Washington, D.C. – February 11, 2016 – (RealEstateRama) — Rep. Jim Costa (CA-16) released the following statement in response to the introduction of Senator Dianne Feinstein’s California water bill, the California Long-Term Provisions for Water Supply and Short-Term Provisions for Emergency Drought Relief Act:
“Senator Feinstein’s introduction of California water legislation is a critical step forward in getting legislation passed and signed into law that will bring relief to San Joaquin Valley communities,” said Rep. Costa. “The Senate bill provides significant support for solving our state’s long-term water challenges by authorizing funds to increase and diversify the state’s water supply, including funding for water storage, desalination, water recycling, reuse and advanced conservation. This funding would complement the ongoing efforts made by the recent passage of the California Water Bond and would give us the money to invest in using all the water tools in our water toolbox.”

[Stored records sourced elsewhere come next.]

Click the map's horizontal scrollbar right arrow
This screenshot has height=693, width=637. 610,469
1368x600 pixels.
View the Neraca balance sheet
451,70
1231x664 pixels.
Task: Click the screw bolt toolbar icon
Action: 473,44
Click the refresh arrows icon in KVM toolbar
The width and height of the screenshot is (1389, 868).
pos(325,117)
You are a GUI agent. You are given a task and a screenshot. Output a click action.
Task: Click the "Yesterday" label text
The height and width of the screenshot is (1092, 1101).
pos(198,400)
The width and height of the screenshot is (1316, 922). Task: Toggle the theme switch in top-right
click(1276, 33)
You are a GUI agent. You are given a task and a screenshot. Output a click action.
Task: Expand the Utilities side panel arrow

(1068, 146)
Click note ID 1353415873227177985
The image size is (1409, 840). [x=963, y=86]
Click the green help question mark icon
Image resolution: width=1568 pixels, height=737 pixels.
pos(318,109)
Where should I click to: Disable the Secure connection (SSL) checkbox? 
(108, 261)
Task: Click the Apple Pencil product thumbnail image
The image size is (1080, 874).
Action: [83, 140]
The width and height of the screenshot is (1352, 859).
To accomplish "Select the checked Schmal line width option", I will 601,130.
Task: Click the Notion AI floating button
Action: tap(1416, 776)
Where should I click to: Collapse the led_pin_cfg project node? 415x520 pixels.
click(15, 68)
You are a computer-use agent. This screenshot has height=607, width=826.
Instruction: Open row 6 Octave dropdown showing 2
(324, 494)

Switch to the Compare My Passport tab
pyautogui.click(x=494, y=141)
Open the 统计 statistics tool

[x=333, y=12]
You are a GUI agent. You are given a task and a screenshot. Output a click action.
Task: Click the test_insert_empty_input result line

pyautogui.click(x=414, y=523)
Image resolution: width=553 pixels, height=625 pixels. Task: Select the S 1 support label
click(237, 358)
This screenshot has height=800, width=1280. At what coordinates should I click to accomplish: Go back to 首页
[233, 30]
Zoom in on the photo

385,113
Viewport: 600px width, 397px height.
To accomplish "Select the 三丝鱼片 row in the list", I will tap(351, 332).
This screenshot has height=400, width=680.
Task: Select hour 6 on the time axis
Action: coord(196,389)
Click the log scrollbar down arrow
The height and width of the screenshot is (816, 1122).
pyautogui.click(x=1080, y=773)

Costa continued saying, “Last year, Rep. Valadao and I, and the San Joaquin Valley Congressional delegation, introduced H.R. 2898, the Western Water and American Food Security Act. It would provide relief to San Joaquin Valley farmers and communities in the short-term by directing state and federal agencies to maximize the amount of water they are pumping from the Delta, unless there is a direct and identifiable environmental impact.
The House has passed a bill that would assist the communities across California with drought recovery. I urge my colleagues in the United States Senate to pass Senator Feinstein’s bill so that we can enter negotiations to move a bill to the President’s desk for signature. Time is of the essence and every day of delay only results in losses of vital water supplies for Californians in need. The bottom line is that if four years of drought have taught us any lesson, it is that California has a broken water system that cannot sustain our economy in the 21st century. It is time to put the politics aside in Washington and Sacramento and fix our water system because our future depends upon it.”
The California Long-Term Provisions for Water Supply and Short-Term Provisions for Emergency Drought Relief Act would help communities which are most at risk of having a zero water allocation this year by providing $1.3 billion in funding and support for water storage, desalination, and recycling efforts, while simultaneously directing state and federal agencies to maximize water supplies during the short term while not violating environmental laws that protect threatened and endangered species.